(界面元素条目)

#####

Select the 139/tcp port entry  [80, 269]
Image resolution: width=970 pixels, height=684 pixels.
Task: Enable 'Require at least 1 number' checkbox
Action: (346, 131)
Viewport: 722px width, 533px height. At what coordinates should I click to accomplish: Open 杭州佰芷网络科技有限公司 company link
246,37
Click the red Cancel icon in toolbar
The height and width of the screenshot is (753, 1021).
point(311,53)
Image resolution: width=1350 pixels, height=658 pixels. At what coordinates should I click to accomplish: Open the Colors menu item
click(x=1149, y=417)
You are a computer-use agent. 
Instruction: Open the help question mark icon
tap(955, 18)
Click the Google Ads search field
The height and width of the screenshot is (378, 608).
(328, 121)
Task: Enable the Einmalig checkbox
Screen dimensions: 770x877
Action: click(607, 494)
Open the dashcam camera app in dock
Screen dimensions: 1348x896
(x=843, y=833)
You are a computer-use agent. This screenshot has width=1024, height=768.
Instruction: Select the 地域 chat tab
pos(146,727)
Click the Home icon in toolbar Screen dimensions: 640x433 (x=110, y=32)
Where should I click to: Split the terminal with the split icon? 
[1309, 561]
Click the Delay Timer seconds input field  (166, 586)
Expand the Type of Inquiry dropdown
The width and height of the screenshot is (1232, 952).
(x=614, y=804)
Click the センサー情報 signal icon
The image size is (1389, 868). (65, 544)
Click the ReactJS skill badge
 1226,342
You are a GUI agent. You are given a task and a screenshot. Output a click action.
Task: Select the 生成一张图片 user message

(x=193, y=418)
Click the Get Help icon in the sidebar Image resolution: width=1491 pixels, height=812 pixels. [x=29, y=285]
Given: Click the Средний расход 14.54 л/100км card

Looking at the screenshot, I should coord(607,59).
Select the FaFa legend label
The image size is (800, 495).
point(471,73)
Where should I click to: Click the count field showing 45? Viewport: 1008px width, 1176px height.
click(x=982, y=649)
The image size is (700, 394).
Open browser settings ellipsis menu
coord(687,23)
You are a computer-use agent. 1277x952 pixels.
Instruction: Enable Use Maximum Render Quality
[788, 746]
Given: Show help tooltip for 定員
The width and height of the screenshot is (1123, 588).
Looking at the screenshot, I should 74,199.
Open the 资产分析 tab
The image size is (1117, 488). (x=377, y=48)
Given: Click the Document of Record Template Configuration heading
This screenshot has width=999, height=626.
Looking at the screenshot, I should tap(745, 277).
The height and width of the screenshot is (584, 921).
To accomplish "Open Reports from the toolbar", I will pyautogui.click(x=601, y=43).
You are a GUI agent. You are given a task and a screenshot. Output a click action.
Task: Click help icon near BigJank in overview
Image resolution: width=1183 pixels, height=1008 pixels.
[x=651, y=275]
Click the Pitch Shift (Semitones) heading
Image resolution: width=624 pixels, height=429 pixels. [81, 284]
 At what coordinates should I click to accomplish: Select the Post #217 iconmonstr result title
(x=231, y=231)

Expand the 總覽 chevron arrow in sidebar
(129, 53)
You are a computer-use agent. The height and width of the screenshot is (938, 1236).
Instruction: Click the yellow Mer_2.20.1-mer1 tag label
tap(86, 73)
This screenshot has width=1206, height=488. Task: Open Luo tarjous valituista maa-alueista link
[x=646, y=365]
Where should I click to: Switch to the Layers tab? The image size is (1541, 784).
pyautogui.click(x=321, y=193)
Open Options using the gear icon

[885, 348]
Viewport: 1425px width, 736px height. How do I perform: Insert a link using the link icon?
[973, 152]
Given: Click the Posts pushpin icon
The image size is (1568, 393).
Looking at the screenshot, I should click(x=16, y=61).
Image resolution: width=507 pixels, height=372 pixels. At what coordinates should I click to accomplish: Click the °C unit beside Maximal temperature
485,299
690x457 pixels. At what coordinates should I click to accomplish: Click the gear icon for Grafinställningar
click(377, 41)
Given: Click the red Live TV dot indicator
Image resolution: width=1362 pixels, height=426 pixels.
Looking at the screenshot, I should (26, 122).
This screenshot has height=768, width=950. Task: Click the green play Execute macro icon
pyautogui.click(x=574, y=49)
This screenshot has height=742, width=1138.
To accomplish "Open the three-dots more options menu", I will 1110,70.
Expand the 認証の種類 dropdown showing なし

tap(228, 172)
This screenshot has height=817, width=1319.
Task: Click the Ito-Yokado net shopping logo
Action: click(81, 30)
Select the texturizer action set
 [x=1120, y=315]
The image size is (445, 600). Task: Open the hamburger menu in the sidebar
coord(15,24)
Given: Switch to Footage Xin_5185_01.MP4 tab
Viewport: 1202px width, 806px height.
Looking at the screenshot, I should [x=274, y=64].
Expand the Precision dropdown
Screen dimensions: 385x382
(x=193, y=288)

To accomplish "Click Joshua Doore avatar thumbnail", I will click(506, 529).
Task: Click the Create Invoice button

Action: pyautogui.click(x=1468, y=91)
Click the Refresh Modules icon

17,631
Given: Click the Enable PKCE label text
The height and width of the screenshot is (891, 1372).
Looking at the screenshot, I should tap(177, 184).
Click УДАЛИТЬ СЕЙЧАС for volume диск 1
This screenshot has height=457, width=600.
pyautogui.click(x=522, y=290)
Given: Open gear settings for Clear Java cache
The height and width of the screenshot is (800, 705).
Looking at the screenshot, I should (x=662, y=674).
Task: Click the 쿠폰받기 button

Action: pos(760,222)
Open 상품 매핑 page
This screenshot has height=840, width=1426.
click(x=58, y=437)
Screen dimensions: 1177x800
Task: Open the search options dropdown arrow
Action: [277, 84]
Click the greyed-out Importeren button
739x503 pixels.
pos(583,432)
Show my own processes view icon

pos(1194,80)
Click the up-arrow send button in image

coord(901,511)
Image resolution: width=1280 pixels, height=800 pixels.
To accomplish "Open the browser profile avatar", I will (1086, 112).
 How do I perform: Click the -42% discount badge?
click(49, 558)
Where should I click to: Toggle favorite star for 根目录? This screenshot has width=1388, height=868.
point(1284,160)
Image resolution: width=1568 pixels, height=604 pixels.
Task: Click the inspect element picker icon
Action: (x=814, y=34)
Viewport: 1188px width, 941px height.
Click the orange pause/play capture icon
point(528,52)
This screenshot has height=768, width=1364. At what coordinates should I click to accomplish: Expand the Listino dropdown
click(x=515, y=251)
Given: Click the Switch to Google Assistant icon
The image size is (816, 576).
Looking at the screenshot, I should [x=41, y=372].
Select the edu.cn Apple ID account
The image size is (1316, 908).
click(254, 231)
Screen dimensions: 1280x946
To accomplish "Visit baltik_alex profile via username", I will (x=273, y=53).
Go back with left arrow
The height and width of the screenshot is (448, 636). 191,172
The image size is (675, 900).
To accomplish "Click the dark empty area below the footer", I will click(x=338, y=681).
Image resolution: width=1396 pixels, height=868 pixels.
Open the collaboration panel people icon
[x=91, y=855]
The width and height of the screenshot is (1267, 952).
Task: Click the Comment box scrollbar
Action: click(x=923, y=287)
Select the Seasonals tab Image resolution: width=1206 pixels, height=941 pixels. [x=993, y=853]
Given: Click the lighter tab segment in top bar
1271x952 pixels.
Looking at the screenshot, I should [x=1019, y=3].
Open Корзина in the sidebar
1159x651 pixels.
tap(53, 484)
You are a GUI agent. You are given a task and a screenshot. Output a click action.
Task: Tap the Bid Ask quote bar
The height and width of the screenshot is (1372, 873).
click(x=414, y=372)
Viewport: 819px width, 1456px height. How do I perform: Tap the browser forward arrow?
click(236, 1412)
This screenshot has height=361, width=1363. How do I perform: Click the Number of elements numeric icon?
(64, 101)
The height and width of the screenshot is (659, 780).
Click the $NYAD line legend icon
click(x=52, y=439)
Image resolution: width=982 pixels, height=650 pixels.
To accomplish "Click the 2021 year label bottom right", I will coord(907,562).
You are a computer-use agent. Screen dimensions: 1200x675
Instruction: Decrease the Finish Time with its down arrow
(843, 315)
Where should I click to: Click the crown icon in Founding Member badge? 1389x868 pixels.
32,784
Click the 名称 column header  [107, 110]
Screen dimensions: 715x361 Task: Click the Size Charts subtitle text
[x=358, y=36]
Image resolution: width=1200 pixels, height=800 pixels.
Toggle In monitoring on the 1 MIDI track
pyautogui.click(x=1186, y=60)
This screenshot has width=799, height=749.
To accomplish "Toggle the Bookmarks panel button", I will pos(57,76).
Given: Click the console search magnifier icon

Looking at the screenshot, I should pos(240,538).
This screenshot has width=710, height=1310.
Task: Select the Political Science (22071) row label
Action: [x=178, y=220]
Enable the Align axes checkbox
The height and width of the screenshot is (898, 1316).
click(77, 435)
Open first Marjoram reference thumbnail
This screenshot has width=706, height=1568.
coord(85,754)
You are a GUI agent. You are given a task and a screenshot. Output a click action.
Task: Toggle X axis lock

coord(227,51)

#####

→ **练习要求**: 请重写从含有"Image resolution: width=507"的那一行到含有"I will 1110,70."的那一行，把其中的"gear"改为"settings"，其余内容不变。

→ **练习解答**:
Image resolution: width=507 pixels, height=372 pixels. At what coordinates should I click to accomplish: Click the °C unit beside Maximal temperature
485,299
690x457 pixels. At what coordinates should I click to accomplish: Click the settings icon for Grafinställningar
click(377, 41)
Given: Click the red Live TV dot indicator
Image resolution: width=1362 pixels, height=426 pixels.
Looking at the screenshot, I should (26, 122).
This screenshot has height=768, width=950. Task: Click the green play Execute macro icon
pyautogui.click(x=574, y=49)
This screenshot has height=742, width=1138.
To accomplish "Open the three-dots more options menu", I will 1110,70.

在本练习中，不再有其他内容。